Programming for Librarians: Where to begin
This guide aims to provide library professionals with some guidance on how and where to begin their journey into learning a programming language.
TBD, TBD
Introduction
Even just a little bit of programming knowledge can bring huge efficiencies to the work of library professionals. Librarians can use code to solve problems, automate tasks, analyse data, and explore new tools for curating, collecting, and conducting research into our digital collections and data. And though many of these tasks could be done manually, it is often far more efficient to develop or make use of existing computer code to perform such tasks, particularly those which are by their nature highly repetitive. It can be very helpful for librarians, because of this, to become proficient in a programming language. Examples of programming languages include Python, R, Java, Perl or PHP.
What is “programming”?
Programming can be described as the process of using computers to address specific problems. Computer programs consist of a sequence of statements which explain how an activity can be automated. Programming languages generally implement a certain algorithm. An algorithm is an explicit and unambiguous description of the steps that need to be followed to arrive at a well-defined end result. The algorithm constitutes the logic of the program. The statements or commands in a programming language also need to be expressed in a format that computers can understand. They need to be expressed using a syntax, which prescribes how words, numbers, and punctuation marks ought to be used.
There are a number of different languages in which you can write computer code. While it is difficult to find reliable data about this, it feels safe to claim that Python and R are currently the most widely used languages for experimentation and automation in the library sector. When you start learning how to program, it is probably best to focus on one language initially and to develop skills in one specific programming language. It must be stressed, however, that when you develop your expertise in one concrete language, this will inevitably help you to improve your computational thinking and to broaden your understanding of how programming languages function in general. Once you have learned about the nuts and bolts of one language, it becomes much easier to gain mastery over another language.
Which programming language should you focus on? Python vs R?
Python, firstly, is a free and open source, general purpose language. It is widely used to carry out data science tasks, such as cleaning, enriching, analysing and visualising data, and as a ‘glue’ language to create interfaces to ‘stick’ other software together. Python makes use of a sparse, readable and intuitive syntax, and this makes the language relatively easy to learn for beginners. Within the Python community, numerous code libraries have been shared which extend the basic functionalities of the language.
R, is another free and open source programming language that was created originally with a specific focus: to support statistical analyses. Later it was developed towards a more general direction with the help of thousands of software packages created by the R community and today it is used to solve as many types of problems as Python or Java. R’s syntax and its most important data structures are quite different from that of Python, and it requires a different way of thinking.
Because of this strong data analysis background we suggest you choose R if you would like to run core data analysis tasks that require a more advanced statistical toolbox, and does not require many additional steps before and after the calculations. Python on the other hand provides somewhat less statistical functionalities, but supports much more general purpose tasks out of the box like file management, string, date and time manipulation, and computer networking. None of these tasks are impossible with the other programming languages, but what they are designed for and what they make easy are different. In data science related tasks they are quite close, e.g. Python’s Pandas library and R’s data frames (particularly in the Tidyverse package) have similar functionalities. Another - subjective - factor of the decision could be the aesthetics of the graphics Python and R produces: both of them have more than one plotting library, each are easy to recognise by their distinctive graphical style.
Relevance to the Library Sector (Case Studies/Use Cases)
Programming languages can be used for a variety of library tasks.
- Converting one data format into another data format.

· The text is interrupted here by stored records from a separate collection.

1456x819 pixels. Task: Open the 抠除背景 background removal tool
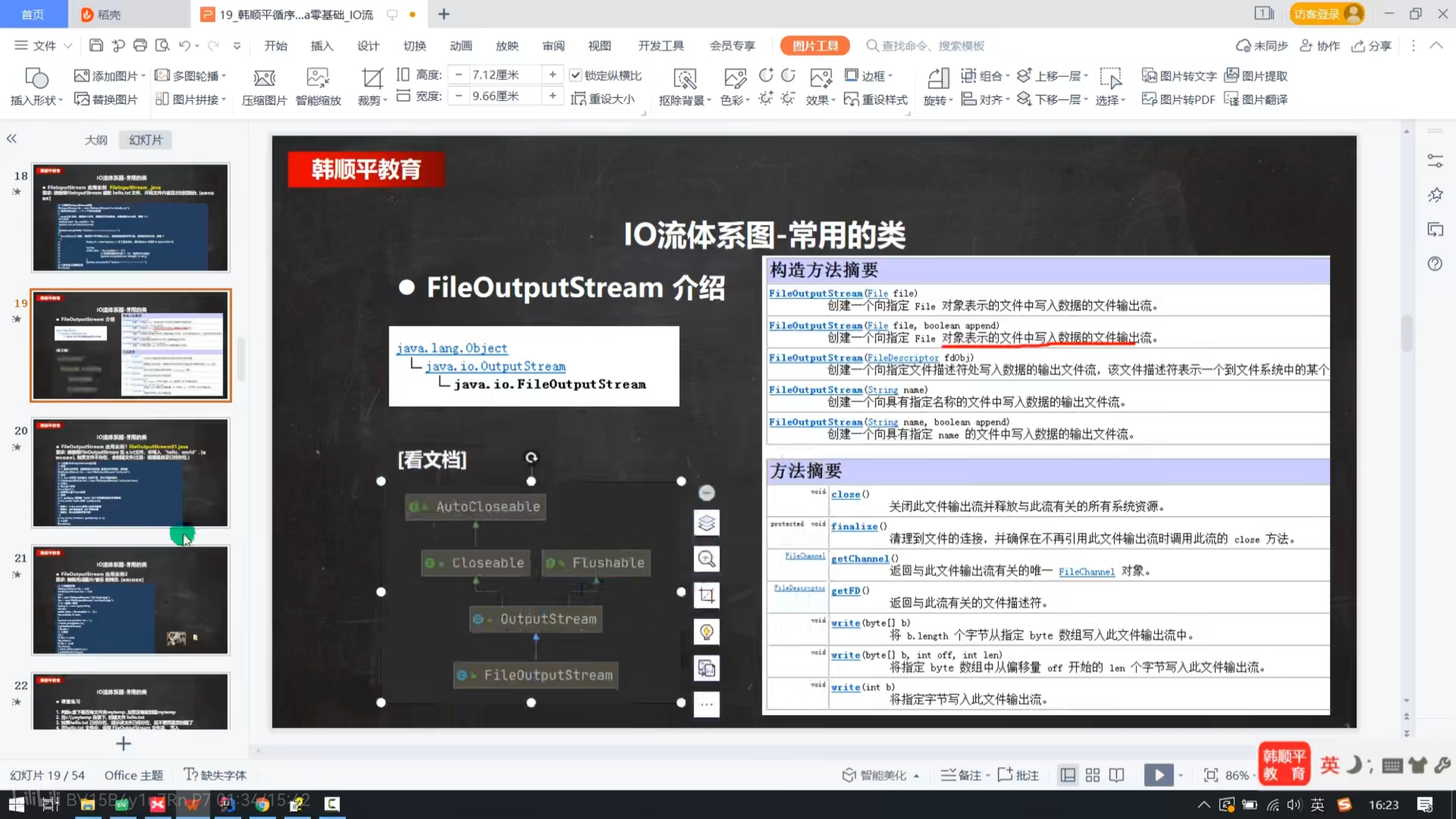(684, 85)
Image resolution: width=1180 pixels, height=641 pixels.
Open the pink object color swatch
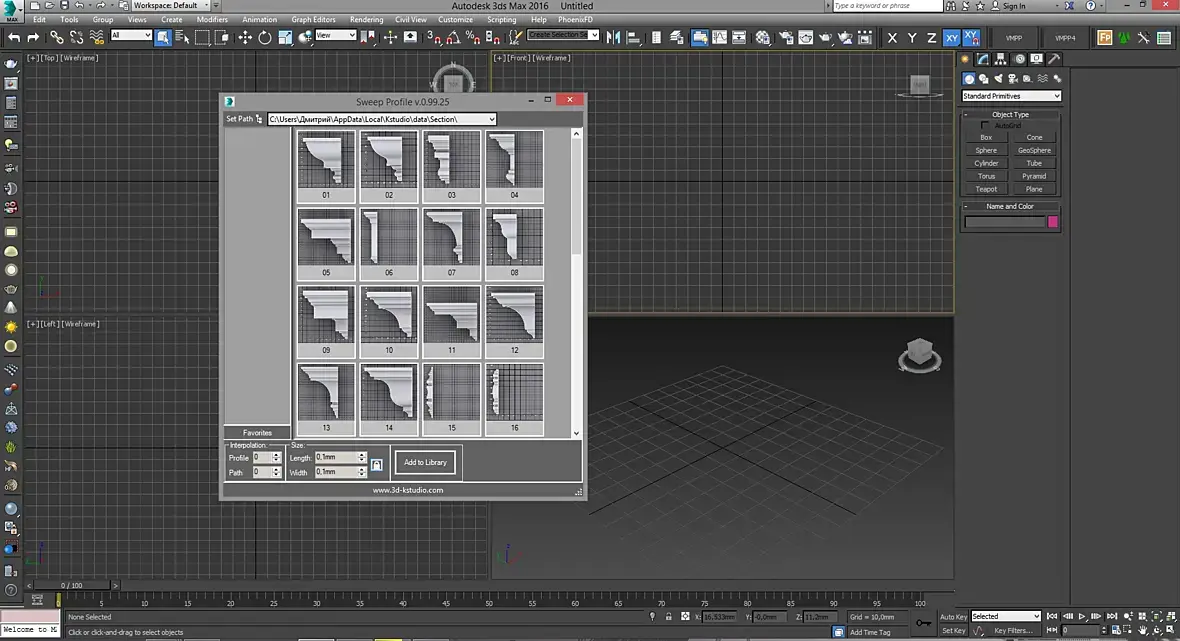[1053, 222]
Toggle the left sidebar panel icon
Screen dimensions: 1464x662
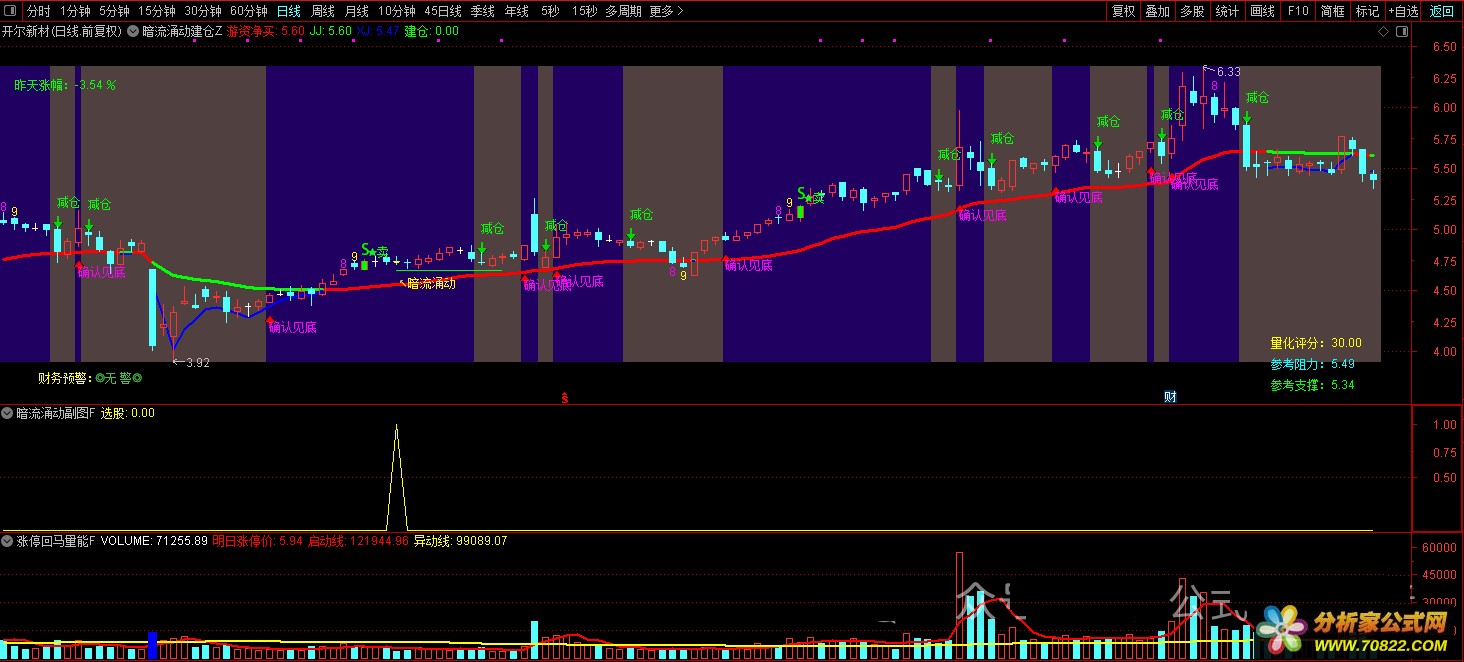coord(11,11)
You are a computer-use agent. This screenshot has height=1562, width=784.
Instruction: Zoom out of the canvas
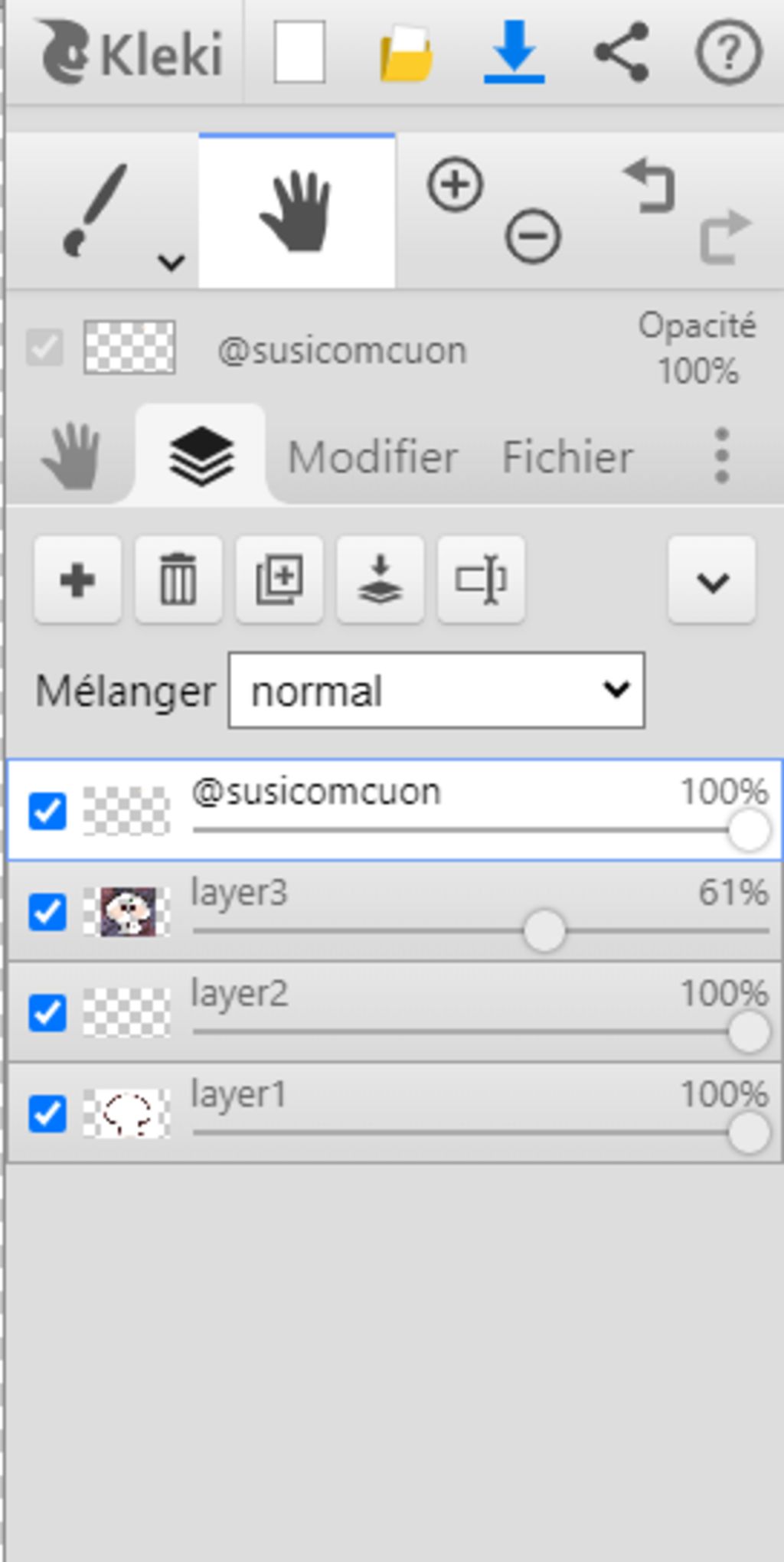533,236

A computer system may export descriptions in the MARCXML format, while another application may demand JSON input. Such transformations can be carried out using a computer program, for example using the PyMarc package.
- Downloading large numbers of files using computer code. This could include interacting with APIs for web services like OCLC, or library information systems like Alma, Aleph, or Folio. See the DS Topic Guide on APIs
- Analysing and visualising data to interpret the data or to see patterns in large datasets. See the DS Topic Guides on Working with Data, Collections as Data, and Data Visualisation.
- Creating AI and Machine Learning applications. See the DS Topic Guide on AI and ML
The British Library, The National Archives and Birkbeck University in the UK partnered on a trial of a one-year part-time postgraduate Certificate (PGCert), Computing for Cultural Heritage, as part of a £4.8 million University skills drive in 2019-2021. The 20 staff projects devised and undertaken by the students demonstrate the wide range of what programming skills can enable for those working in a library setting.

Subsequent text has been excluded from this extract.